In adimajo/MissImp: Missing Data Imputation

library(MissImp)

In the first section, some data are generated. first, a compete mixed-type dataset is drawn with 5 continuous variables, 1 integer variable and 2 categorical variables. Then given the desired missing data proportion and the missing data mechanism, based on the complete dataset, an incomplete dataset with missing values is created.

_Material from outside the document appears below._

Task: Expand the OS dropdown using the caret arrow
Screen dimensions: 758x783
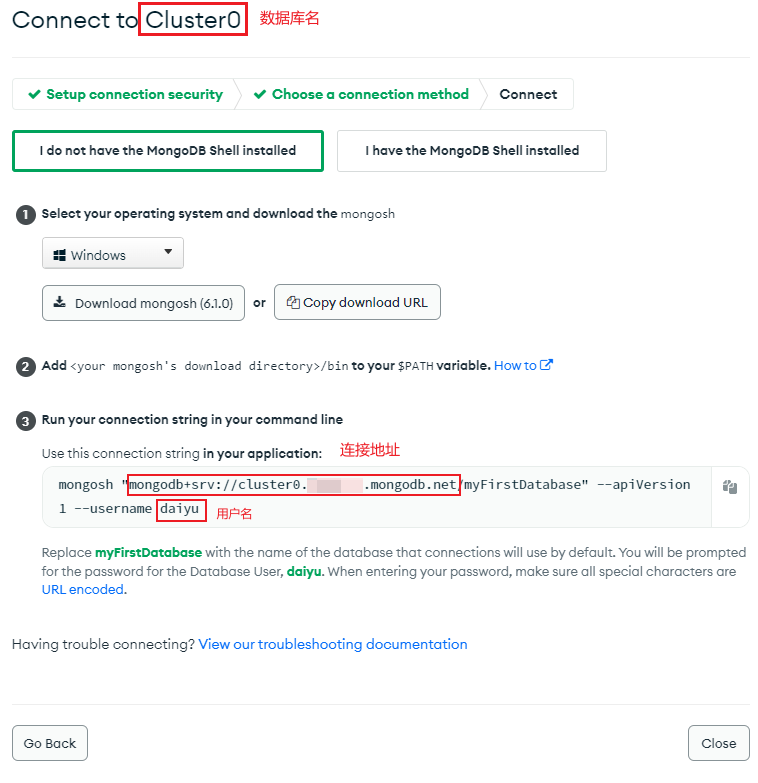Action: click(x=168, y=253)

In the second section of this document "Statistical tests for MCAR", three tests are performed to show if an incomplete dataset follows a Missing Completely At Random (MCAR) mechanism. These three tests are independently used on several generated incomplete datasets with different mechanisms, in order to show their capacity.

Generate data {#generate}

Complete data {#complete}

We generate a complete data set $(Y_j)_{1 \leq j \leq 8}$ with $(Y_1, Y_2, Y_3) \sim \mathcal{N}(\mu_1, \Sigma_1)$, $(Y_4, Y_5) \sim \mathcal{N}(\mu_2, \Sigma_2)$, $Y_6 \sim P(\lambda)$ and $Y_7, Y_8 \sim \text{Bin}(\gamma)$.

n <- 10000
complete_df_generator <- function(n) {
  mu.X <- c(1, 2, 3)
  Sigma.X <- matrix(c(
    9, 3, 2,
    3, 4, 0,
    2, 0, 1
  ), nrow = 3)
  # multivariate normal distribution
  X.complete.cont <- MASS::mvrnorm(n, mu.X, Sigma.X)

  mu1.X <- c(9, 8)
  Sigma1.X <- matrix(c(
    16, 14,
    14, 25
  ), nrow = 2)
  # multivariate normal distribution
  X.complete.cont1 <- MASS::mvrnorm(n, mu1.X, Sigma1.X)

  lambda <- 4.3
  # poisson distribution
  X.complete.discr <- stats::rpois(n, lambda)
  # binomial
  X.complete.cat <- stats::rbinom(n, size = 5, prob = 0.4)
  # binomial
  X.complete.cat2 <- stats::rbinom(n, size = 7, prob = 0.6)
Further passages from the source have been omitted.